── PASSAGE GIVEN ──

The broader theme of that comment was that ‘correct’ is table stakes.

A readable incorrect program is worse than an unreadable correct one. That neither is acceptable doesn’t negate that.

> A readable incorrect program is worse than an unreadable correct one. That neither is acceptable doesn’t negate that.

I will happily fix a readable but non-working code rather than maintain a working but unreadable code any day under the sun.

We are talking about teaching. You guys wonder why students graduate who can't code- professors who passed them because their shit that doesn't work looked nice.
> We are talking about teaching.

I'm heeding the way of my professor. She cut serious points from non-working code as expected but commented on our code in great extent regardless of its state.

She one to one explained to all of her students why their code didn't work. She similarly reduced grade of a working but, non-readable code and she clearly told why she did that. Also you got bonus points for informed experimenting, going the extra mile.

She always asked us hard tracing questions in exams. I complained once: "Why do I need to compile this in my mind while the compilers can do all the job?" She calmly answered: "If you can't compile that code in your mind, the compiler can't do it either.". It took me 6 years to sink that in but, when it did, I really enlightened.

───
── DATA EXTRACT ──

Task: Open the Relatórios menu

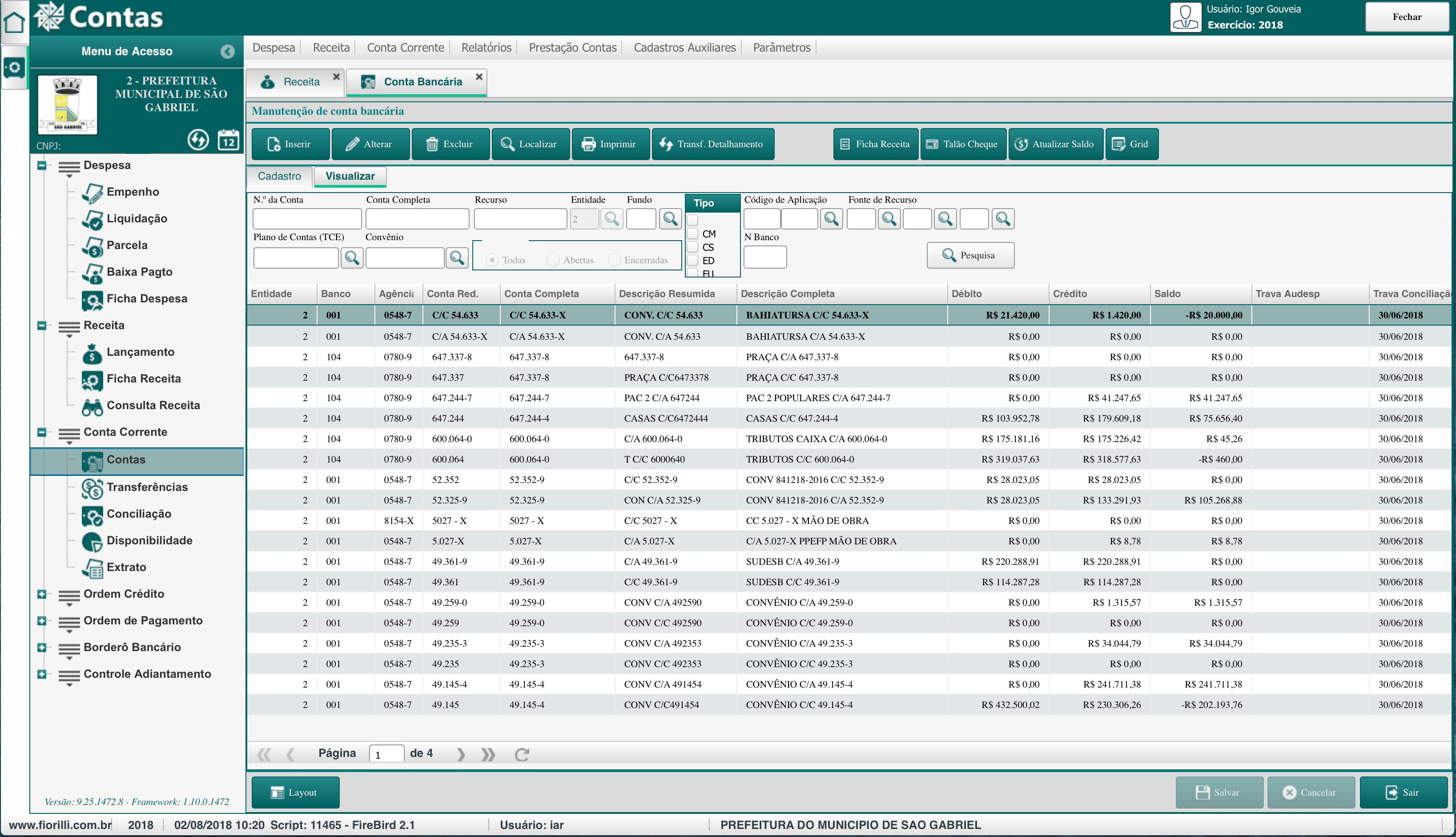Action: pyautogui.click(x=486, y=48)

───

Can you write out the part of the thread above on grading student code, starting at "I will happily" and ending at "the extra mile.", word for word?

## COMPLETED TASK
I will happily fix a readable but non-working code rather than maintain a working but unreadable code any day under the sun.

We are talking about teaching. You guys wonder why students graduate who can't code- professors who passed them because their shit that doesn't work looked nice.
> We are talking about teaching.

I'm heeding the way of my professor. She cut serious points from non-working code as expected but commented on our code in great extent regardless of its state.

She one to one explained to all of her students why their code didn't work. She similarly reduced grade of a working but, non-readable code and she clearly told why she did that. Also you got bonus points for informed experimenting, going the extra mile.